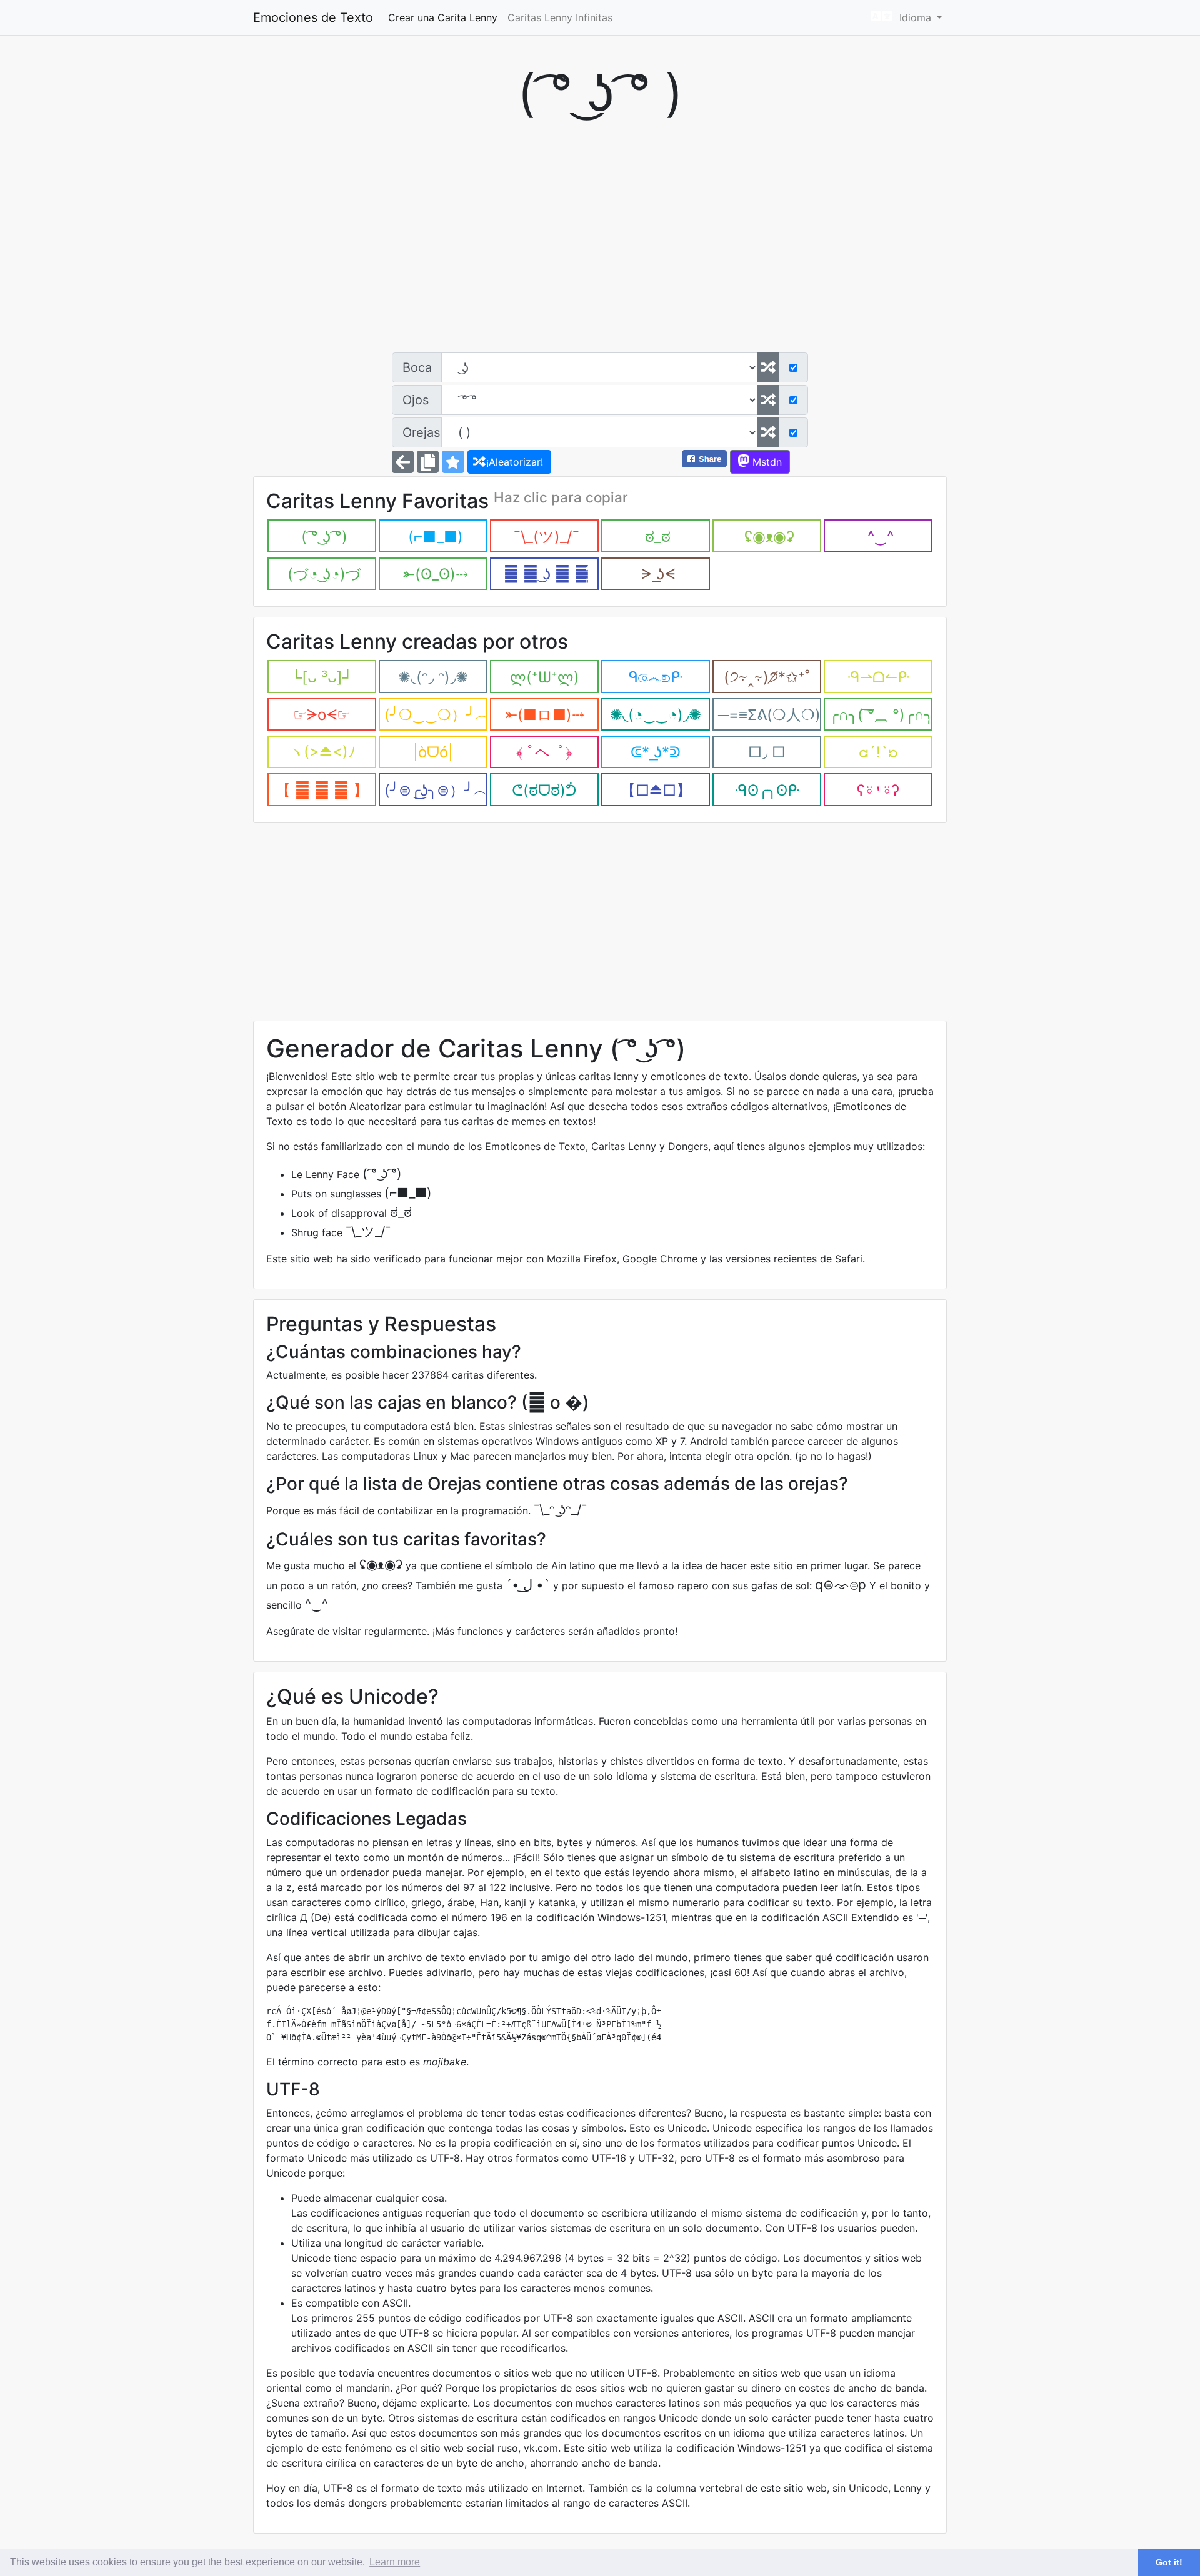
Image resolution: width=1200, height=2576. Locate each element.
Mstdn (765, 462)
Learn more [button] (394, 2562)
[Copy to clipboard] (428, 461)
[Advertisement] (600, 246)
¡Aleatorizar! (513, 462)
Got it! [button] (1169, 2562)
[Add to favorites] (453, 461)
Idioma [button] (915, 17)
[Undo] (403, 461)
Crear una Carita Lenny (443, 17)
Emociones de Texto (313, 17)
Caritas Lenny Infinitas (560, 17)
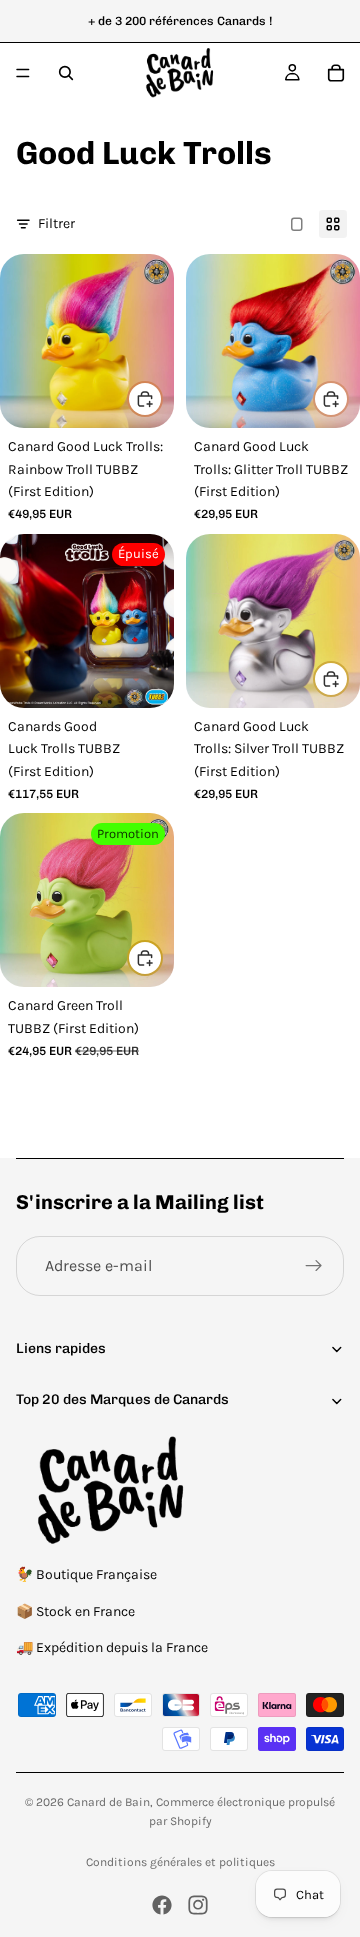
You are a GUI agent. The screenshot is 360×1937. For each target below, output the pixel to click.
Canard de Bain (108, 1802)
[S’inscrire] (314, 1266)
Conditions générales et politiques (180, 1862)
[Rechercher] (66, 73)
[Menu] (23, 73)
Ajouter (162, 398)
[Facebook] (162, 1905)
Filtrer (56, 223)
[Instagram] (198, 1905)
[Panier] (336, 73)
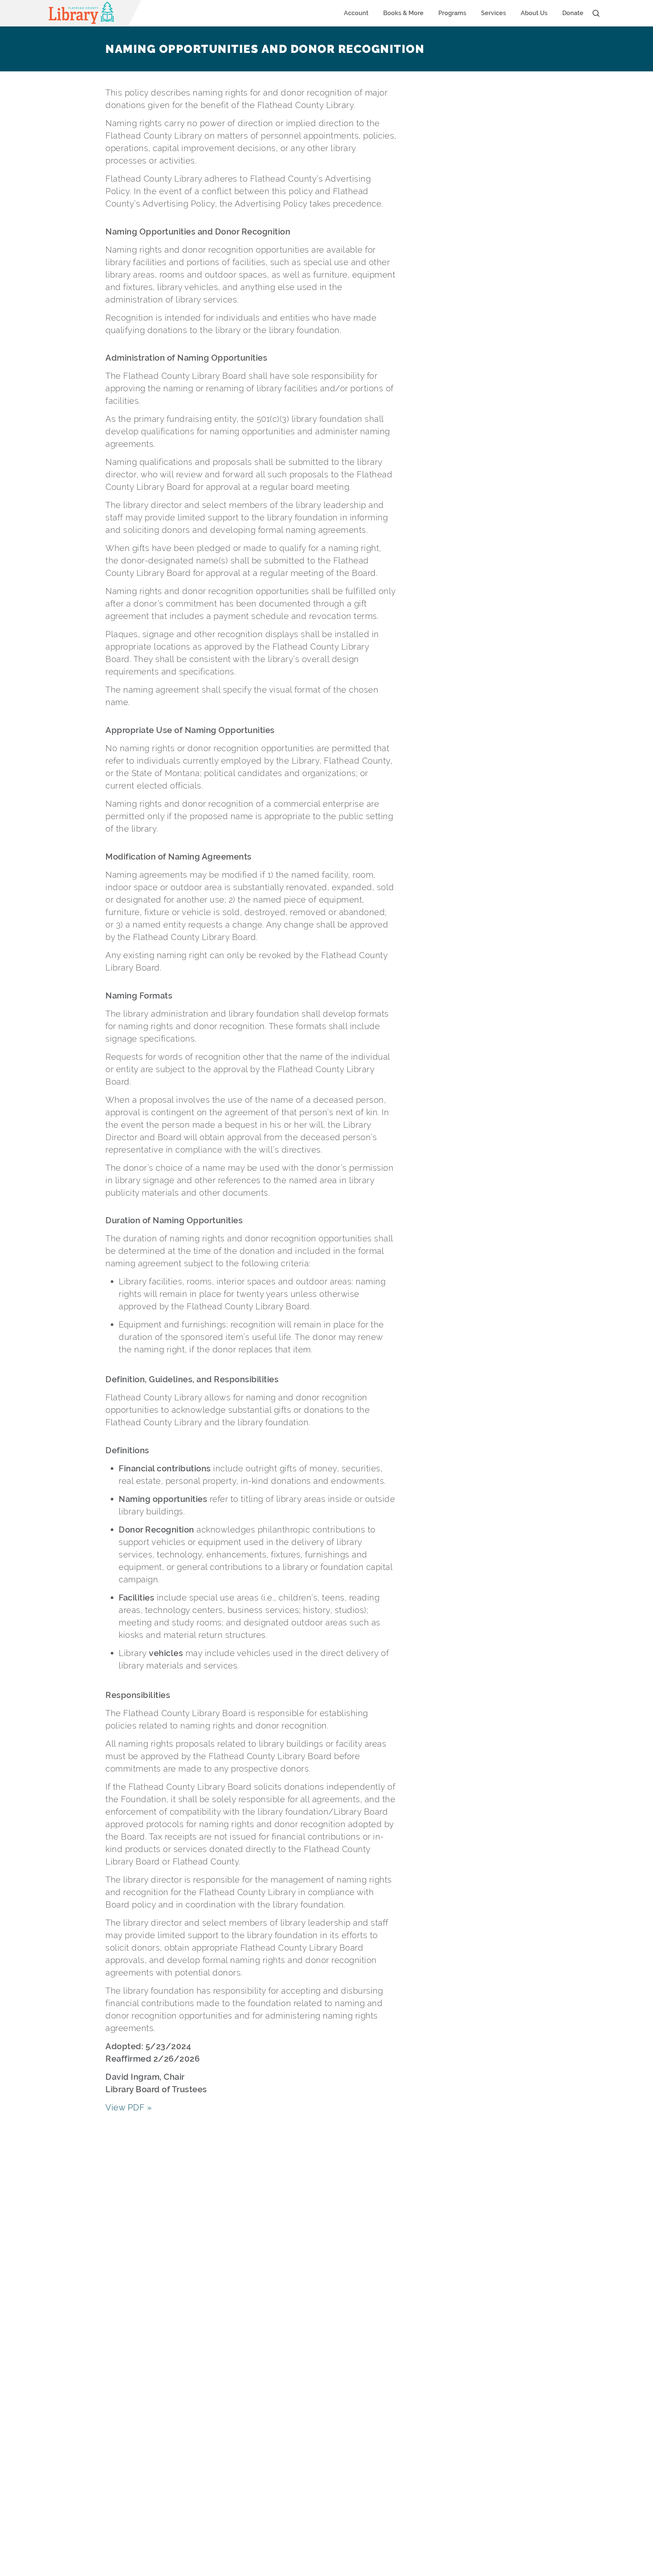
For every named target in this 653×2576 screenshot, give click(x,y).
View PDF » (128, 2107)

·····

- Task details -
Search the listing for the string "click". Copy each line where it turns up.

- Solution to this task -
You are a GUI agent. The screenshot is 360×1937. For each target below, output the pixel to click.
For every named target in this 653×2576 screenshot, give click(x,y).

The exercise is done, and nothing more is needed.